Poisonfeather (Gibson Vaughn #2)(3)



She started the digital voice recorder in the center of the table. “Merrick Capital was so different?”

“Merrick Capital was a work of art. Our investment strategies were entirely legitimate, and our returns to investors unprecedented.”

“Merrick Capital began falsifying returns as far back as 1998.”

He could feel the blood pounding in his ears. “My clients still got rich.”

“Not in 2008, they didn’t. You lost a fortune betting on nickel in Western Australia.”

“Ah, yes, the crash,” said Merrick. “If only the American people knew how to pay their mortgages on time.”

“It’s the American people’s fault you got caught?”

“You’re damned right it is. If the crash hadn’t caused the price of nickel to tank, then my bet, as you call it, would have paid off.”

“Well, that’s certainly a unique perspective,” she said, leaning in. “But it was still an all-or-nothing bet. You must admit at least that much. Economists have called it one of the most irresponsible gambles in modern finance . . . with or without the crash. Yet here you sit, confident of a different outcome. How can you justify such certainty?”

Some part of Merrick knew, even then, that he should have checked himself.

Instead, he answered her question.





CHAPTER TWO


A one-hit shutout was no way to hook your kid on baseball. A lesson Gibson Vaughn was learning the hard way, pitch by masterful pitch. The Nationals starter had superb control today, mowing down batters like milk bottles at a fairground. Meanwhile, the Braves rookie was a two-pitch flamethrower—mid-nineties fastball and a breaking ball that dropped so far off the table that if you wanted a taste, you’d be eating off the ground.

Ordinarily, Gibson would have been a happy man, basking in the April sunshine along the first base line, watching what was evolving into a great early-season matchup. This was why Sundays existed. But not this Sunday. This particular Sunday, he was rooting for the game to turn into a sloppy home-run derby. Anything to get his daughter excited about the game, because so far Ellie Vaughn was not exactly riveted by the American pastime, and conveying the intricacies of a brilliant pitchers’ duel to a seven-year-old hadn’t been covered in any parenting book he’d ever read.

Another frustrated Braves batter stalked back to the dugout after strike three nicked the inside corner. Just throw it over the damn plate, Gibson willed telepathically. What was one loss against the prospect of making a lifetime fan? Not very loyal of him, but the tickets had cost him an arm, a leg, and the better part of his ass. For this kind of money, he was entitled to be a little selfish.

His ex-wife, Nicole, would kill him if she knew what today had cost. He’d been job hunting for the last six months, and between child support and the mortgage, his savings were just about exhausted. A sullen knot had lived in his chest since the new year. As the weeks passed, it felt like someone had put first one, then both feet on his chest, until it was a struggle to draw breath. It had been hard to keep going, but it would all be okay after tomorrow. The two rounds of interviews had been smooth sailing, and now he had an honest-to-God job offer on the table—contingent, of course, on passing a polygraph in the morning. Since he’d taken plenty of polygraphs in the military, the test didn’t worry him. He would be working by the end of the week. Real work. Real money. The kind he’d expected to make when he’d left the Marines.

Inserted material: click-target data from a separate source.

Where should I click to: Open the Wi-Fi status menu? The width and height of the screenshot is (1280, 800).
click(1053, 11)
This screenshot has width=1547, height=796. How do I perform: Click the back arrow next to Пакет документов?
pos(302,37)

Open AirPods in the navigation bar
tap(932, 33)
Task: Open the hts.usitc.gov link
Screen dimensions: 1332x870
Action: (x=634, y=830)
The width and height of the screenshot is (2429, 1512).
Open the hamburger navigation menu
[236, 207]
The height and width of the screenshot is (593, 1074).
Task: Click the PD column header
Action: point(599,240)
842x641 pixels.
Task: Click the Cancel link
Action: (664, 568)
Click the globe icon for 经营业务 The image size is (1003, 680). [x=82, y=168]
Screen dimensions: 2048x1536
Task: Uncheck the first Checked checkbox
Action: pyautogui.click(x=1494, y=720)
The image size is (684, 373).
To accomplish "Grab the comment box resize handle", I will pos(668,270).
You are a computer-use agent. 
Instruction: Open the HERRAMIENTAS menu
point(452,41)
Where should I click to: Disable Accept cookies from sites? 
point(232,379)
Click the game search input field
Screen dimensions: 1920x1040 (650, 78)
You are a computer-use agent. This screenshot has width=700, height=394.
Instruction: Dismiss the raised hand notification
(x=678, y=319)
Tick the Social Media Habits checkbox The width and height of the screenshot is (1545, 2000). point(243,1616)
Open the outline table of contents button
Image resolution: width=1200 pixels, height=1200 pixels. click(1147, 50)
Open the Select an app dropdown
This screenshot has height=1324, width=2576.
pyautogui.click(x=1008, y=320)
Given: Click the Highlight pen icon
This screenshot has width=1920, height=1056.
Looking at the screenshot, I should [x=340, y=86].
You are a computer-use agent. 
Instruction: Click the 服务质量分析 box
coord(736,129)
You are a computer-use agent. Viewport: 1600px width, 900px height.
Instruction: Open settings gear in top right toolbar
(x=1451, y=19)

So, sure, maybe it was a little premature to splurge, but he expected to be buried for the next few months until he got up to speed with the new job. After that, he would start looking for a new apartment, one with a bedroom for Ellie, and maybe a dog. He’d really love to have a dog. Something big enough to run with him and sweet enough to let Ellie climb all over it. Gibson smiled into the sunshine. That was a dream for the future, the kind of dream that Benjamin Lombard’s vendetta had long made an impossibility. Well, as of tomorrow, those days were over, and today was a present to himself. He’d been looking forward to taking Ellie to her first game for a long time—the first of many father-daughter days at the ballpark.

He looked over at Ellie fidgeting in her seat.

Somewhere his dad was laughing at him.

Duke Vaughn had had four loves: diners, driving, baseball, and driving to a diner while listening to baseball. When Gibson had been Ellie’s age, Duke had shuttled him regularly between Charlottesville and DC, where Duke had served as chief of staff to then senator Benjamin Lombard. Listening to the Orioles on the radio had been a staple of those drives. To Gibson’s seven-year-old self, it had been incomprehensibly boring—listening to something you couldn’t see. What was the point? And of course there was his dad lecturing him on the history of the game.

“El, did you know DC used to have a baseball team called the Senators?”

Ellie stifled a yawn.

No one would ever accuse the Vaughn men of learning new tricks.

Gibson wished his dad could be here; Duke had always been good at coming up with silly games and contests, and kids had always loved him. Gibson caught himself. Since learning the truth about his father’s death last year, he’d become a nostalgia factory. It was nice being able to think about his dad without the memories being drenched in bitterness, but he also had to be wary of indulging in too much wishful thinking. Whatever else might be true, Duke Vaughn was still dead.